◆ WHAT TO WORK ON ◆
Please copy the lines below, exactly as they are, from the one with "The height and width of the screenshot is (1041, 762)." through the one with "Viewport: 1196px width, 924px height.", and leave out the pictures.

++++ THE DATA ++++

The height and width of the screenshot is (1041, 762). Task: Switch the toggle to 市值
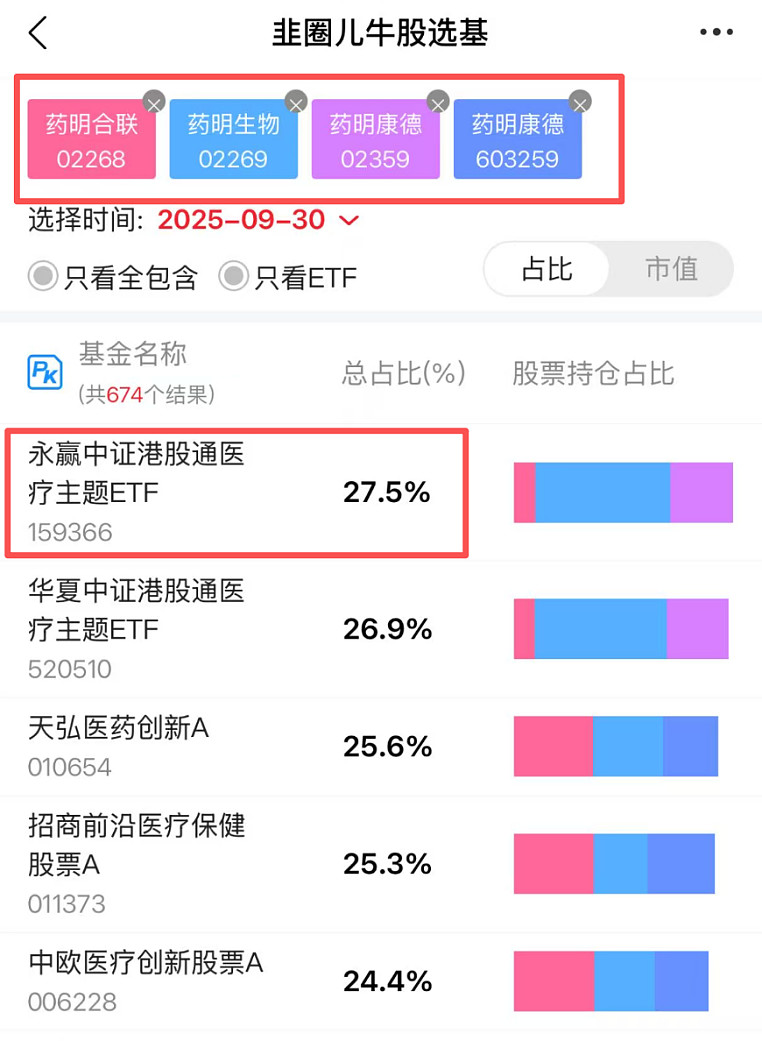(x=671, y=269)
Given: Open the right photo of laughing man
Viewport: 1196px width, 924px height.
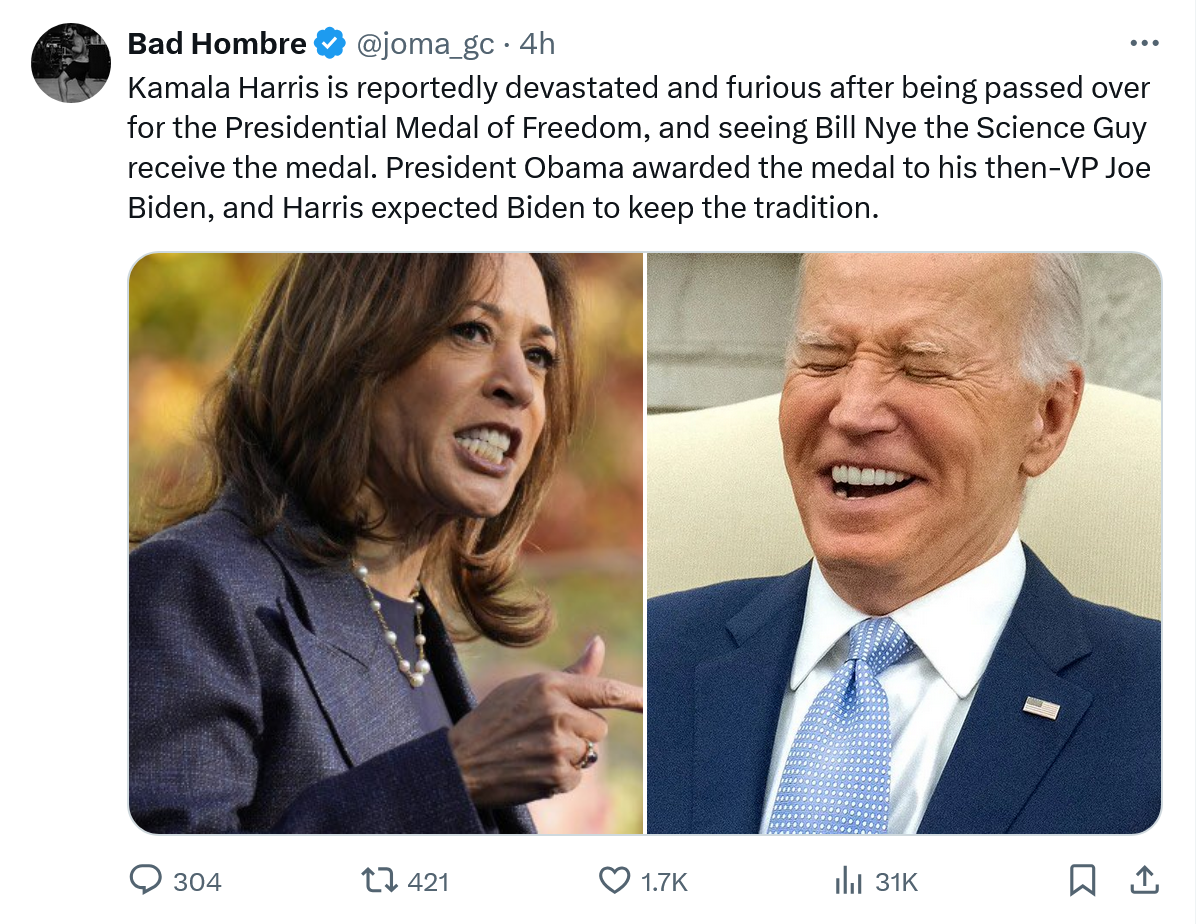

++++
++++ THE DATA ++++

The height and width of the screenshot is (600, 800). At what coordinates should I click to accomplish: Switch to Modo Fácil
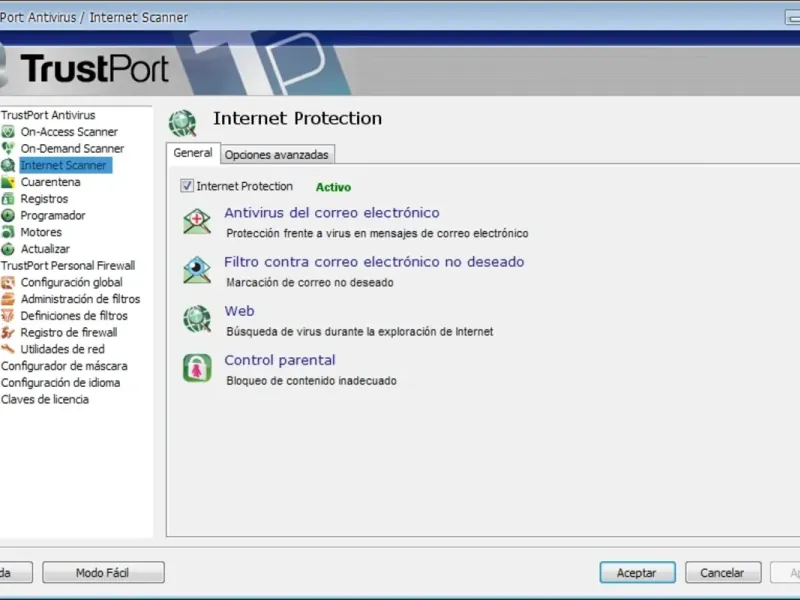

++++
++++ THE DATA ++++

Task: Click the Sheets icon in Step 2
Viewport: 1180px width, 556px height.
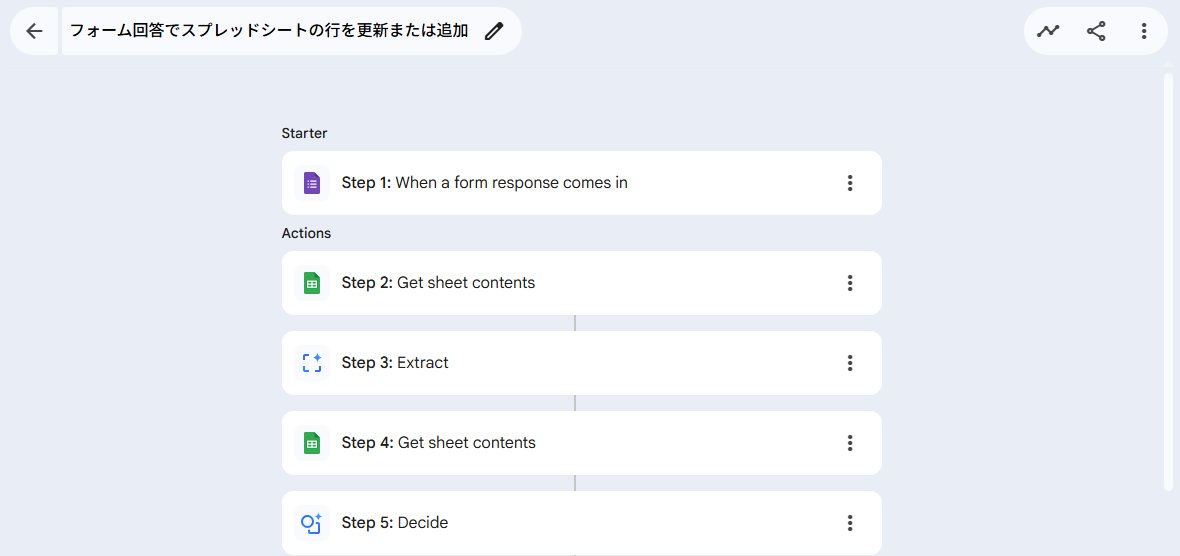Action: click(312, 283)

++++

◆ FINISHED EXERCISE ◆
The height and width of the screenshot is (1041, 762). Task: Switch the toggle to 市值
(x=671, y=269)
Given: Open the right photo of laughing man
Viewport: 1196px width, 924px height.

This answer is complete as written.